Hardly cold words of indifference. The illumined soul rejoices in others’ happiness and intensely feels for them in their sorrow. Yet, in the core of his being, the illumined soul is free—detached from both happiness and misery, pleasure and pain. And he knows that those who suffer can—and eventually will—be as free as he or she is.
Having rid himself of the ego, the illumined soul has found the mine of bliss within himself. Anger, hatred, lust, ambition, and pettiness of every variety, can never trouble him. Peace is his permanent treasure; peace is his abode.

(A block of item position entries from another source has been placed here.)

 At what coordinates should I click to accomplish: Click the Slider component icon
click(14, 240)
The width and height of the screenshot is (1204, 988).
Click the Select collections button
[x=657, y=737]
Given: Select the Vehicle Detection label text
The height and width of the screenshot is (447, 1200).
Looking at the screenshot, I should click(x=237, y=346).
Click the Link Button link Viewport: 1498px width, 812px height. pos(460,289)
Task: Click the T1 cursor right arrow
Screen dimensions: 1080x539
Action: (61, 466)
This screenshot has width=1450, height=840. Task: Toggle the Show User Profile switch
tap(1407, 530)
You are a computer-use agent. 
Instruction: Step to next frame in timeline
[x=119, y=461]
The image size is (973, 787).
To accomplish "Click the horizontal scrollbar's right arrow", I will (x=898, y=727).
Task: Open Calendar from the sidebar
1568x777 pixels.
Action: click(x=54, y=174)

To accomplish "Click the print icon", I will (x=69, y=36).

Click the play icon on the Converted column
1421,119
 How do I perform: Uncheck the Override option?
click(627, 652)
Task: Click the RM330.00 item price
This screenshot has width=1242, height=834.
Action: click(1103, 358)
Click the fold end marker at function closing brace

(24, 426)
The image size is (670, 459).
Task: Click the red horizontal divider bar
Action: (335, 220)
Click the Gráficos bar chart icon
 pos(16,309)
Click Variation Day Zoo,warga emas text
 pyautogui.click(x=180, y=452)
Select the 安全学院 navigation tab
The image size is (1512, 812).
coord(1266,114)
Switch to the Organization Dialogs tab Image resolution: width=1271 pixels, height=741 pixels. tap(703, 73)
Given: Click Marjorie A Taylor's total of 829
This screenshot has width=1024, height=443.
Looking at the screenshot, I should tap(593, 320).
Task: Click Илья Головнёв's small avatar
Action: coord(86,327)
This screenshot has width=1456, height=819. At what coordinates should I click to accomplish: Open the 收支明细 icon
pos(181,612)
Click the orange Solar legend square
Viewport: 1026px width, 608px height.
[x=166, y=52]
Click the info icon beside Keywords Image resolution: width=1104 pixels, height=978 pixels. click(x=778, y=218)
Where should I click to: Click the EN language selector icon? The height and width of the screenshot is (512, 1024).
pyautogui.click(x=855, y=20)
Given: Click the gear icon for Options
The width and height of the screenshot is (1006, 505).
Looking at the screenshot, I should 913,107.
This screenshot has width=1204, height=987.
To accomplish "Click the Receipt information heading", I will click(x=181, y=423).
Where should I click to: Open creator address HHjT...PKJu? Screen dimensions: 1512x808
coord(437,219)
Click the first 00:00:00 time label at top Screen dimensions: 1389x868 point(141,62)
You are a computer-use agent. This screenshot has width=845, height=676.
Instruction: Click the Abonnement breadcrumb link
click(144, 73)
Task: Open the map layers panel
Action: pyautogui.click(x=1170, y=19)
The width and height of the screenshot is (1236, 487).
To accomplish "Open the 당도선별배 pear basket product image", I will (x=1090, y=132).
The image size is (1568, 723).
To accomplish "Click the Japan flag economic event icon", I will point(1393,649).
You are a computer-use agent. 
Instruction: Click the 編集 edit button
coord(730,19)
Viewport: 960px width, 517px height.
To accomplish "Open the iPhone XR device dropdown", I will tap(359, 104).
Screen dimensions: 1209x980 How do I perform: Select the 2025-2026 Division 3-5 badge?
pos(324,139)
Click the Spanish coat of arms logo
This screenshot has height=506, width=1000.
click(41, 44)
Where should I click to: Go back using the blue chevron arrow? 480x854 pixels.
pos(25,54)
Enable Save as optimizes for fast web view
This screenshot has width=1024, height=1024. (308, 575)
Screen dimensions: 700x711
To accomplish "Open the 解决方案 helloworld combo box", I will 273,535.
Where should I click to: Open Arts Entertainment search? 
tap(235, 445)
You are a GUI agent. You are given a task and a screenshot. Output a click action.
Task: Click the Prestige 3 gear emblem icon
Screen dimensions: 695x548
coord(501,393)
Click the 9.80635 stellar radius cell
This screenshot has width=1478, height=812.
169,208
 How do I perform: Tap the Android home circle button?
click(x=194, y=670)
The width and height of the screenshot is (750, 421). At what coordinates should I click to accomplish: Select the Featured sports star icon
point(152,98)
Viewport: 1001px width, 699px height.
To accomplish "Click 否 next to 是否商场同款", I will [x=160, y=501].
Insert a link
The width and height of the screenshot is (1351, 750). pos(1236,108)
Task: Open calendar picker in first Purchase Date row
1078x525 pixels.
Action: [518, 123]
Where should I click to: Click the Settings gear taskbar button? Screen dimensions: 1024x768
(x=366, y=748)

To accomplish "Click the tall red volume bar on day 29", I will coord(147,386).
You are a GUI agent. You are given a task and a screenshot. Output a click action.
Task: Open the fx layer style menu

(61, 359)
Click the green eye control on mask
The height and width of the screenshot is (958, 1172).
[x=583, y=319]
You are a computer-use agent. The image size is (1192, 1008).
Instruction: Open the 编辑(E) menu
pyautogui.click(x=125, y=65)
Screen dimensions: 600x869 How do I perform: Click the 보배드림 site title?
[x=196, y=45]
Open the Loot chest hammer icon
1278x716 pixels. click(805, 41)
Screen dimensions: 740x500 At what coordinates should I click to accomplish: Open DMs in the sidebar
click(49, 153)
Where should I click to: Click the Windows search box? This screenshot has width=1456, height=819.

"What kind of meaning does life have?" the junior high school student asked. Its meaning is found in how we live it. Our goal is to manifest our innate divinity through every deed we do, every word we speak, every thought we think.
It is not an easy task, but no worthwhile endeavor ever is. What is important to remember is that no effort is lost. There is no failure in spiritual life. Every step that we take in the right direction is a permanent gain. Every one of us, whether we know it or not, has greatness within; every human being's life is infinitely precious. A meaningful life begins when we add a spiritual base to life's equation. "If you put fifty zeros after a one, you have a large sum," Sri Ramakrishna said. "But erase the one and nothing remains. It is the one that makes the many."
Life without an awareness of our innate divinity is a stack of zeros. Add the "I" of the divine Self, and a meaningful life is ours.